1

So I'm new to web crawling and I'm having trouble understanding a particular robots.txt file. In this case, this is what the website has:

User-agent: *

Allow: /

Sitemap: sitemapURLHere 

So I looked up the / here and found it was for any path. So does this mean that the website allows all pages to be crawled? However, when I try to do a basic crawl on the sitemap.xml (or another site URL) link with scrapy, i.e

scrapy shell siteURL 

I get a 403 HTTP response, which I'm assuming from this link means that the website doesn't want you to scrape... so what exactly does this site's robots.txt mean?

EDIT The file I am talking about is here

ocean800
  • 3,489
  • 13
  • 41
  • 73
  • 1
    It probably is a page requiring authentication. A 404 would typically indicate that it shouldn't be scrapped – OneCricketeer Jun 09 '17 at 00:03
  • @cricket_007 I see!

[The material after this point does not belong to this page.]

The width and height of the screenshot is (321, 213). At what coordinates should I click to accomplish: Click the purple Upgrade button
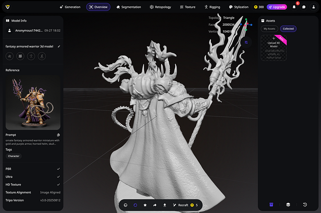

I just printed out the site's `response.text` and realized that it was asking for a captcha, so that would be my problem, correct? – ocean800 Jun 09 '17 at 00:13
  • 1
    It would seem so – OneCricketeer Jun 09 '17 at 00:14
  • 1
    File robots.txt using by search crawlers, but server can use any another limits. Etc you can see allow * but server will not show you content without correct user-agent. – Verz1Lka Jun 09 '17 at 06:04
  • 1
    If you can open the same url in the browser, you could try 1) set the user agent equal to the browser one or 2) verify there are no javascript in your way. – Djunzu Jun 10 '17 at 03:46

1 Answers1

0

It means "any user agent (bots) can access all content" and "there is a sitemap called sitemapURLHere available in the same directory as robots.txt".

REM: a robots.txt is only a set of indications, not a mean to enforce access restriction. If you can't scrap, it is not because of the robots.txt itself.

Jérôme Verstrynge
  • 57,710
  • 92
  • 283
  • 453